Answer these from the Spinosaurus post below:
(a) In the figure caption, what do the gray bones indicate?
(b) Which outlets does the post name as having told the Spinosaurus tale?
(c) According to the abstract, to what position were the fleshy nostrils retracted?
start SOURCE EXCERPT
Spinosaurus the paradigm buster

Figure 1. Spinosaurus from Ibrahim 2014. Yes, the proportions are correct. It's a non bipedal swimming theropod.

Figure 1. Spinosaurus from Ibrahim 2014. Yes, the proportions are correct. It’s a non bipedal swimming theropod. The red bones are known. The gray ones are hypothetical.

Generally I avoid all but the most basal dinosaurs.
However, just a few posts ago we looked at Spinosaurus and Arizonasaurus, two archosauriformes with a similar dorsal sail.  Well, it seems the proportions of Spinosaurus were a little off in the hind leg department. And that makes the new data fascinating.

And POP there goes a paradigm
The Spinosaurus tale has been told by Nat Geo, Science, Nature, and other places. I found the reaction to this heretical pile of facts just as fascinating. There was shock. And there were skeptics! (something I’ve grown accustomed to from the first vampire pterosaur abstract onward).

Skeptics are good. But facts are facts.

From the Abstract
We describe adaptations for a semiaquatic lifestyle in the dinosaur Spinosaurus aegyptiacus. These adaptations include retraction of the fleshy nostrils to a position near the mid-region of the skull and an elongate neck and trunk that shift the center of body mass anterior to the knee joint. Unlike terrestrial theropods, the pelvic girdle is downsized, the hind limbs are short, and all of the limb bones are solid without an open medullary cavity, for buoyancy control in water. The short, robust femur with hypertrophied flexor attachment and the low, flat-bottomed pedal claws are consistent with aquatic foot-propelled locomotion. Surface striations and bone microstructure suggest that the dorsal “sail” may have been enveloped in skin that functioned primarily for display on land and in water.
end SOURCE EXCERPT
start DATASET EXCERPT
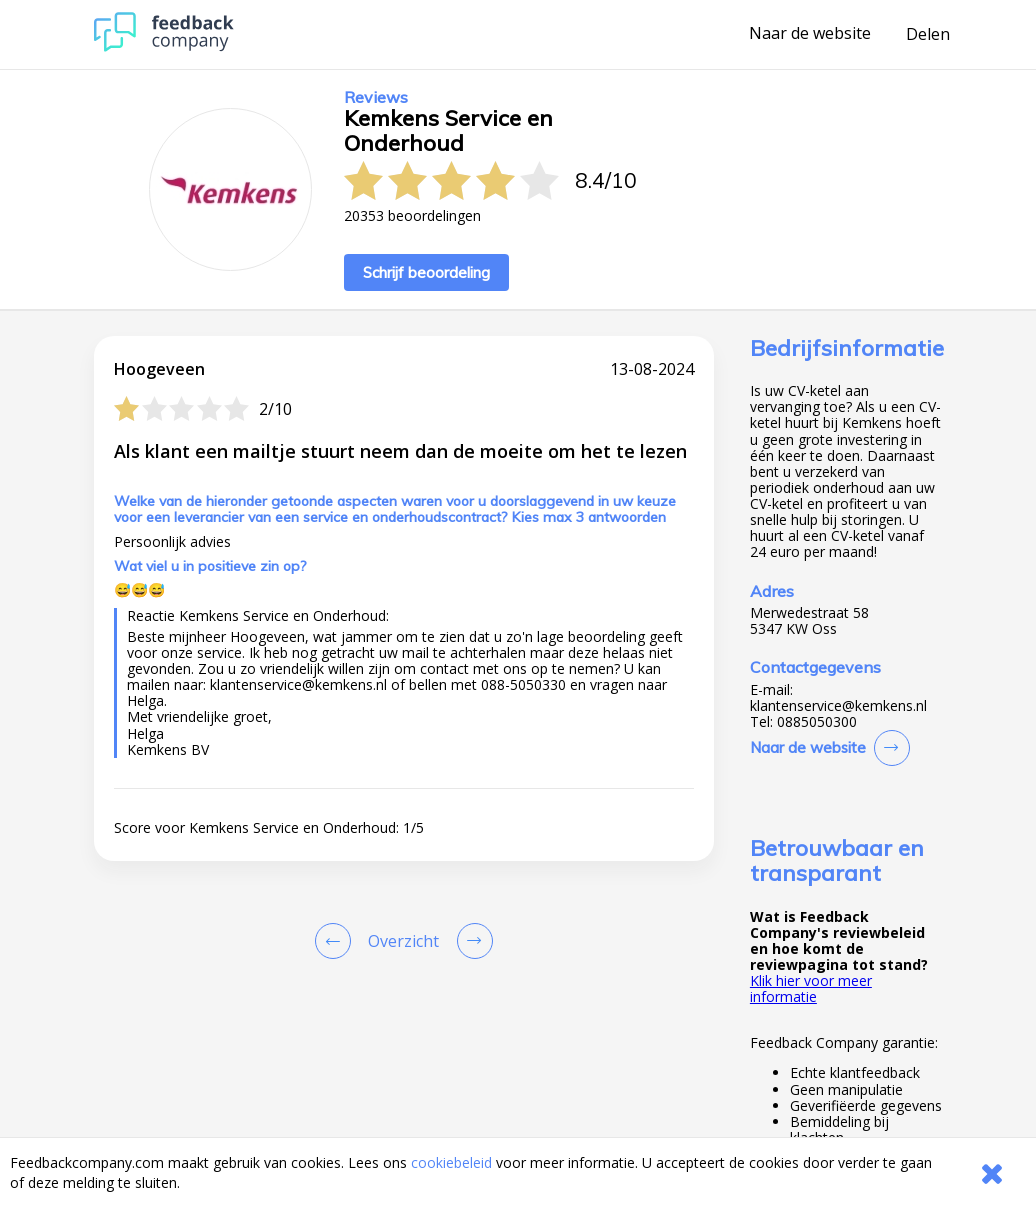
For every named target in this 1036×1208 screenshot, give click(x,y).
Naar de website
end DATASET EXCERPT
| FINAL ANSWER |
(a) They are hypothetical.
(b) Nat Geo, Science and Nature.
(c) To a position near the mid-region of the skull.